Meine App ist nun schon sehr komplex. Nun hab ich aber ein Problem, wo ich nicht mehr weiter weiß.
Die ganze Activity entsteht dynamisch. Einige Edits, SeekBars, ...
Und unter anderem auch ImageViews, die verschoben werden können.

Das passiert in einer eigenen ausgetesteten classe.
In einem Testprogramm funktioniert die ganze klasse perfekt.

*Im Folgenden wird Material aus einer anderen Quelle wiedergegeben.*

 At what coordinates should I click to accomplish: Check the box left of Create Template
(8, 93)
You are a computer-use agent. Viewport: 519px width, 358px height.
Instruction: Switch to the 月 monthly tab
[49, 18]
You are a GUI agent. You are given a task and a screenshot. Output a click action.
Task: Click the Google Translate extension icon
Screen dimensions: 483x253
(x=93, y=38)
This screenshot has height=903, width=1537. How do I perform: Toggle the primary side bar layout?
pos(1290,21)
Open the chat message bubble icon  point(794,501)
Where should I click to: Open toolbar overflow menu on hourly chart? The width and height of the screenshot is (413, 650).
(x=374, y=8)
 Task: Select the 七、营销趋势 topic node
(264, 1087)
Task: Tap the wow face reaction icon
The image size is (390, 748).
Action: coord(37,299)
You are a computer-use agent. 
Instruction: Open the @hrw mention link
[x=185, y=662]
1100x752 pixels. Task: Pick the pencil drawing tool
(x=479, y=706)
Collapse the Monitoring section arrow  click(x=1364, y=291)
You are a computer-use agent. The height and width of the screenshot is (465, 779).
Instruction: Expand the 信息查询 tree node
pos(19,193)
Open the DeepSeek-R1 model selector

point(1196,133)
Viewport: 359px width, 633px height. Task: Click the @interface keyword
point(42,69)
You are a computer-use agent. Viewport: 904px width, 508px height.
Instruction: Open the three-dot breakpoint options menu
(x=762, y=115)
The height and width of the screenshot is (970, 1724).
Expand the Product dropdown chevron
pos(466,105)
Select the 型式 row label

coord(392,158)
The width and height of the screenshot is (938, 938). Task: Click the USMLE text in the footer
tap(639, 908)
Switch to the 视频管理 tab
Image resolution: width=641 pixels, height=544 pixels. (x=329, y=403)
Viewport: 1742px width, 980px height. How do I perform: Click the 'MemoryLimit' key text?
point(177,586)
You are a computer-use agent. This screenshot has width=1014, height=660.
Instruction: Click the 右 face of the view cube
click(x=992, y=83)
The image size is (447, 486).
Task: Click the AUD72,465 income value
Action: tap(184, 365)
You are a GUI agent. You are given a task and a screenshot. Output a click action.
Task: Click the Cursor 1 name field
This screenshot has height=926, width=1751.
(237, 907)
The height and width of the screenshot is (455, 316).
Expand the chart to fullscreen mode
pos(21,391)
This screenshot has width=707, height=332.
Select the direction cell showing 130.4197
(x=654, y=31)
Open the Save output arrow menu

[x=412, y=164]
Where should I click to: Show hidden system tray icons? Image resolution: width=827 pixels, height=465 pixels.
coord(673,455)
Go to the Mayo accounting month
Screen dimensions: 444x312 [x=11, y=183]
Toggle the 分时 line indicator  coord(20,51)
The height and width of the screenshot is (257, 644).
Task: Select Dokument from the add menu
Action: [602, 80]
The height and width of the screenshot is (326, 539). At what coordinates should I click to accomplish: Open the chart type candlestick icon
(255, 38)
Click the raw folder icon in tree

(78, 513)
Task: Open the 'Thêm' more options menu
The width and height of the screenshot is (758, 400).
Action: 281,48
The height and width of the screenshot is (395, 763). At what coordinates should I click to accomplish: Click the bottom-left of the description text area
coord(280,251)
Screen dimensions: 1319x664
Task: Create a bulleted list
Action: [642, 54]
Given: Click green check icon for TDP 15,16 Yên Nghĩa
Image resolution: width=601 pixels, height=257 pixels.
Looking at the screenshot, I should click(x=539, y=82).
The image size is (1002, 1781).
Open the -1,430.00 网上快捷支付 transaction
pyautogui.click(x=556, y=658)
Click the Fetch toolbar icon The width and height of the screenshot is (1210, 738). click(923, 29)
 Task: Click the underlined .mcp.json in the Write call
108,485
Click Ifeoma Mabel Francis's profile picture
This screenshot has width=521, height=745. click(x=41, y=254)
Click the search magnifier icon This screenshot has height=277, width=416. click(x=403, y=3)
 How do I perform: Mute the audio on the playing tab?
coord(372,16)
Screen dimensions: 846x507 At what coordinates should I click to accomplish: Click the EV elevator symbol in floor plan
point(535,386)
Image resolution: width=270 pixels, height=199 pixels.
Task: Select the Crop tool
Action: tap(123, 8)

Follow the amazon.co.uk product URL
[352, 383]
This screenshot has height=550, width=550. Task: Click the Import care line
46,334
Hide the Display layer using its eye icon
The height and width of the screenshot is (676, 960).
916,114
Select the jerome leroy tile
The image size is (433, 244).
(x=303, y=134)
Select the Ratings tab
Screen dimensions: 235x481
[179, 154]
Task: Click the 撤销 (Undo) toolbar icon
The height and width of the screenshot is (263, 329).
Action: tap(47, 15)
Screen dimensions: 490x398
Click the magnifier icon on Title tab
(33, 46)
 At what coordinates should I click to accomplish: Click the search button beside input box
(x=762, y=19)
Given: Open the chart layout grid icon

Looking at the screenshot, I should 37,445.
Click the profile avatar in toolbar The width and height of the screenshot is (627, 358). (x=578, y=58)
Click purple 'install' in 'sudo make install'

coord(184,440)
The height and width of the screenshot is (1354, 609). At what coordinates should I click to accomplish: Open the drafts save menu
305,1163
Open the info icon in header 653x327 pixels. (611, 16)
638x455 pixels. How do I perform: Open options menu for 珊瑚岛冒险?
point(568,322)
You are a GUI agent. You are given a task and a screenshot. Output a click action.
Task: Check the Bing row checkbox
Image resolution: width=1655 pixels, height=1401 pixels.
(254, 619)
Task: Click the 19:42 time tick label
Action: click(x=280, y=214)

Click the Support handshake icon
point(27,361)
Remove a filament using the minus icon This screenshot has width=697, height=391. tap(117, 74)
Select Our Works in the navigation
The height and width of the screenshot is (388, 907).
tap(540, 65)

In meiner "echten" Activity passt die Funktionalität (von allen Zahlen her) auch, aber *das Image erscheint nicht am Screen*, obwohl Visibility korrekt und ist alle Werte passen. 
Allerdings irgendwo in eine FrameLayout in einem LinearLayout in einem ScrollView.
Nun ist das ganze zu komplex, um hier zu posten.

Aber anders gefragt:
*Wie kann ich die absoluten Koordinaten eines Images am Screen herausfinden?*
und 
*Wie kann ich feststellen, ob es evtl. hinter einem anderen versteckt ist?*


----------



## AquaBall (19. Mai 2012)

Ich frag nochmal:

*Wie kann ich die absoluten Koordinaten eines Images am Screen herausfinden?*
und 
*Wie kann ich feststellen, ob es evtl. hinter einem anderen versteckt ist, bzw. es dann in den Vordergrund bringen?*


----------



## AquaBall (20. Mai 2012)

Weil ich in anderem Post dazu gefragt wurde:


> Ohne Hintergrundinfo´s wem du wie dein Image addest und anzeigst, kann ich dir leider nicht weiterhelfen.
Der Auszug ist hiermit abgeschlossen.